- [Problem]: Write only how many lines in this data include "resolution".

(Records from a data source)

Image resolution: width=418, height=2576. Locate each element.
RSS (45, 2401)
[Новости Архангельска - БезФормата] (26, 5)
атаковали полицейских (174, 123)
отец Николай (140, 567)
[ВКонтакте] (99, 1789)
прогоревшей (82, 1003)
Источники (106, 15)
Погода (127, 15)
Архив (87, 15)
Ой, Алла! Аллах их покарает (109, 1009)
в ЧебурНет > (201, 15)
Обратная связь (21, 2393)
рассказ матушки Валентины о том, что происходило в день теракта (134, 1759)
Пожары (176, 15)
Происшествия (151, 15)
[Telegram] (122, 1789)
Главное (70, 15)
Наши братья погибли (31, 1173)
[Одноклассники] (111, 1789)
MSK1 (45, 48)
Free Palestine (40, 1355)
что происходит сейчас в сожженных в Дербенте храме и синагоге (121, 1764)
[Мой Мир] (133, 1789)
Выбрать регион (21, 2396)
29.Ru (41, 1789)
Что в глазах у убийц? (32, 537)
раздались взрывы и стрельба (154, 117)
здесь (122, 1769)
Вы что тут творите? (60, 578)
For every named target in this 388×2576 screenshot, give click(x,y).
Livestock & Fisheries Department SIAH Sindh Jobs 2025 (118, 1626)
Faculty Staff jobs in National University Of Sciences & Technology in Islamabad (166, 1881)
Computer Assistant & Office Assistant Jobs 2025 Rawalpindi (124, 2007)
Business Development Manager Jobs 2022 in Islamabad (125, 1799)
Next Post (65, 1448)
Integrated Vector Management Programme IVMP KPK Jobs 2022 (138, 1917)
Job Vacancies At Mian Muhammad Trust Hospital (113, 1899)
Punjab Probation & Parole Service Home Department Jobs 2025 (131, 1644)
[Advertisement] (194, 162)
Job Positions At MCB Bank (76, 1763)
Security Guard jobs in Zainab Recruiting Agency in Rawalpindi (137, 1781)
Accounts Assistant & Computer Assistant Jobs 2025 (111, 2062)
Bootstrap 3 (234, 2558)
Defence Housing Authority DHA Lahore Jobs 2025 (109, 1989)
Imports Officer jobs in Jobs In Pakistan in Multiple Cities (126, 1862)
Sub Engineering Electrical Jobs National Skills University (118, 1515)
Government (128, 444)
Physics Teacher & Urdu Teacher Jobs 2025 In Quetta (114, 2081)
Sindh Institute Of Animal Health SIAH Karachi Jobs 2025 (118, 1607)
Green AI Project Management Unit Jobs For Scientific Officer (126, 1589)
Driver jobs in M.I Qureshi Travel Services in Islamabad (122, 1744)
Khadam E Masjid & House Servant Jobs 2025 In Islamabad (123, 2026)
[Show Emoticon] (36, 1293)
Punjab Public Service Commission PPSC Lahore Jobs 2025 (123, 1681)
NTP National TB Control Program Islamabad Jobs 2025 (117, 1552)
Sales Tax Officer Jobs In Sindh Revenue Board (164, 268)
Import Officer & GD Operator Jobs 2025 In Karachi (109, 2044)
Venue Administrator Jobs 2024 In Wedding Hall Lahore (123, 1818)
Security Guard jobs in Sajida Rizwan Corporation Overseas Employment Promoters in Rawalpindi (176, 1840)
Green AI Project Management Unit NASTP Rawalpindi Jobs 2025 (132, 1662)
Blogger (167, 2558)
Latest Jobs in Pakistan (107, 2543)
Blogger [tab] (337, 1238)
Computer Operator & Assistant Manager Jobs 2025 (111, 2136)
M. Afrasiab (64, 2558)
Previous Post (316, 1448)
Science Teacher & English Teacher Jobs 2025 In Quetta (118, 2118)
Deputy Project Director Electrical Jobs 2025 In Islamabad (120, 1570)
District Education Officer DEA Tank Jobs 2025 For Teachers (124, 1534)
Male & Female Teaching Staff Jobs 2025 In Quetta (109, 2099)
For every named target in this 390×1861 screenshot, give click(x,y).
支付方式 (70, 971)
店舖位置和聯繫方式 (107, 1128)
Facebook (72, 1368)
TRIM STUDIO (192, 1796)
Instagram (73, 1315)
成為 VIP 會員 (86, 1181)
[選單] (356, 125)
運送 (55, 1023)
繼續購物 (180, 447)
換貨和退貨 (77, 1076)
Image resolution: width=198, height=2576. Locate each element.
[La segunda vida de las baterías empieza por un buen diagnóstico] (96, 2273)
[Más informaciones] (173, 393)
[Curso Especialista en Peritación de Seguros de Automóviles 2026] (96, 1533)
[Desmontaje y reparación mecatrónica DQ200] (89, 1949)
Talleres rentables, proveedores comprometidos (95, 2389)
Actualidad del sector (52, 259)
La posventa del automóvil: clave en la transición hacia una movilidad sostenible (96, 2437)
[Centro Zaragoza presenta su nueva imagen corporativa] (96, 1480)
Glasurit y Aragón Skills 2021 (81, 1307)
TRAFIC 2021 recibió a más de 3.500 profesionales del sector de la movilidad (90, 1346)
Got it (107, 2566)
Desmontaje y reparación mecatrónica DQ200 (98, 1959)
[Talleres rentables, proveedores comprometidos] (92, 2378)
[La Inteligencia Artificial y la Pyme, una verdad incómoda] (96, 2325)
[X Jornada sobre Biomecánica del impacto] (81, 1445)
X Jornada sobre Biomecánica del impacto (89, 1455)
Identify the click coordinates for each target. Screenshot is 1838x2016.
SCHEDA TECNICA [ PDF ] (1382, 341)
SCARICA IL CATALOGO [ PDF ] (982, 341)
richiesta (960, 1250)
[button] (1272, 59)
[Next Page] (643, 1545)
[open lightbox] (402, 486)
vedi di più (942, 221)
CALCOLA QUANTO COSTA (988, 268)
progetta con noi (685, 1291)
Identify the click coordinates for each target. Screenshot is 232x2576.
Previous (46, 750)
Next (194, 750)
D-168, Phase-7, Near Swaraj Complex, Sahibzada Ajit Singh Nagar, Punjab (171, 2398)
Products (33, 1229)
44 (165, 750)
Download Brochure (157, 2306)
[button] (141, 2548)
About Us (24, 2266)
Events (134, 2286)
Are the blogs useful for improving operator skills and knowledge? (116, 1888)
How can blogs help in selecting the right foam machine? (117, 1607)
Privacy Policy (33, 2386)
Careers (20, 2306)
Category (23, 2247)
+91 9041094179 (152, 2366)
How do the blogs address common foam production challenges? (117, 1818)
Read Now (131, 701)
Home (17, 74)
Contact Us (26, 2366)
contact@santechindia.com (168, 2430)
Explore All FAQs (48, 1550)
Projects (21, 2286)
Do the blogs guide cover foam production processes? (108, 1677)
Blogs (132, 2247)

- [Response]: 2